Give back exactly the lines that run from the beginning of the entries to the line containing "[اشتراک مطالب به وسیله فید rss] (25, 1146)", both included, and nothing else.

## Records from a data collection:
>>>>>

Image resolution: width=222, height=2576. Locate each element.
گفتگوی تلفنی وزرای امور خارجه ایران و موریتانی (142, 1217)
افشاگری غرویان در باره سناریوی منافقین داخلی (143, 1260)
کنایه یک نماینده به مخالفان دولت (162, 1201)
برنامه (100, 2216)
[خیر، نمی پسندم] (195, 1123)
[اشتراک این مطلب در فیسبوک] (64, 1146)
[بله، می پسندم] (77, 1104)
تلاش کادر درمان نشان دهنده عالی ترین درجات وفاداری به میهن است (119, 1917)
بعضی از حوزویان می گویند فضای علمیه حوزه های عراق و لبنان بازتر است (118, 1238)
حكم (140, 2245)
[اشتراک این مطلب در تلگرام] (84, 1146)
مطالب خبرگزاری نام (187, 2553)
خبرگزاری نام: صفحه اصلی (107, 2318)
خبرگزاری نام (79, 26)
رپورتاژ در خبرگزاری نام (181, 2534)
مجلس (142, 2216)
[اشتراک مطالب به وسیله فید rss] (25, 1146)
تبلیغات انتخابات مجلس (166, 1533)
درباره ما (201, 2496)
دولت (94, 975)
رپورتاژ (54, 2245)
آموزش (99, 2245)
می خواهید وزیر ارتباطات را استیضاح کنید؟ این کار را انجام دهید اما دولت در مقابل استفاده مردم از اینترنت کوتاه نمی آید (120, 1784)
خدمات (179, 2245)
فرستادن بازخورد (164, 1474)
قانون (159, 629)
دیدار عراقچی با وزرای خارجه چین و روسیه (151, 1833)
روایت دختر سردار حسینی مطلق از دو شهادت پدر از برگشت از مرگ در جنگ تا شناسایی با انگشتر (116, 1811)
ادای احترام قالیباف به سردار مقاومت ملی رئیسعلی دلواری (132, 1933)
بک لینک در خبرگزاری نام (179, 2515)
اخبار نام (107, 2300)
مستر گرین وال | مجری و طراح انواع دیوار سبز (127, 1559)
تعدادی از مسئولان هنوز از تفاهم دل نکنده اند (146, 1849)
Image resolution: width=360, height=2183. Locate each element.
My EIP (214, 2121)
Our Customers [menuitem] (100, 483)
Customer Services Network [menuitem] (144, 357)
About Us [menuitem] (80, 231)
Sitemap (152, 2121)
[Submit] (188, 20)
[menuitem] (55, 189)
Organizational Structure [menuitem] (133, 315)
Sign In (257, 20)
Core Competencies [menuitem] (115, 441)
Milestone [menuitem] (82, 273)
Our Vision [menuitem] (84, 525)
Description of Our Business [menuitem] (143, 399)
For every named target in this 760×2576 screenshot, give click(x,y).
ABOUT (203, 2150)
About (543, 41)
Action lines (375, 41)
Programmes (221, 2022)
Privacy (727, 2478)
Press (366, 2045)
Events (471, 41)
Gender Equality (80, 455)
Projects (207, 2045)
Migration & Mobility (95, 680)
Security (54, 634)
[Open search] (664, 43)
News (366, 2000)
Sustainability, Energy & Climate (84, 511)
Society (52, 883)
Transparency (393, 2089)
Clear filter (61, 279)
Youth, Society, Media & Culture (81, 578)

<<<<<

## OUTPUT FOR THIS EXERCISE:
Image resolution: width=222, height=2576. Locate each element.
گفتگوی تلفنی وزرای امور خارجه ایران و موریتانی (142, 1217)
افشاگری غرویان در باره سناریوی منافقین داخلی (143, 1260)
کنایه یک نماینده به مخالفان دولت (162, 1201)
برنامه (100, 2216)
[خیر، نمی پسندم] (195, 1123)
[اشتراک این مطلب در فیسبوک] (64, 1146)
[بله، می پسندم] (77, 1104)
تلاش کادر درمان نشان دهنده عالی ترین درجات وفاداری به میهن است (119, 1917)
بعضی از حوزویان می گویند فضای علمیه حوزه های عراق و لبنان بازتر است (118, 1238)
حكم (140, 2245)
[اشتراک این مطلب در تلگرام] (84, 1146)
مطالب خبرگزاری نام (187, 2553)
خبرگزاری نام: صفحه اصلی (107, 2318)
خبرگزاری نام (79, 26)
رپورتاژ در خبرگزاری نام (181, 2534)
مجلس (142, 2216)
[اشتراک مطالب به وسیله فید rss] (25, 1146)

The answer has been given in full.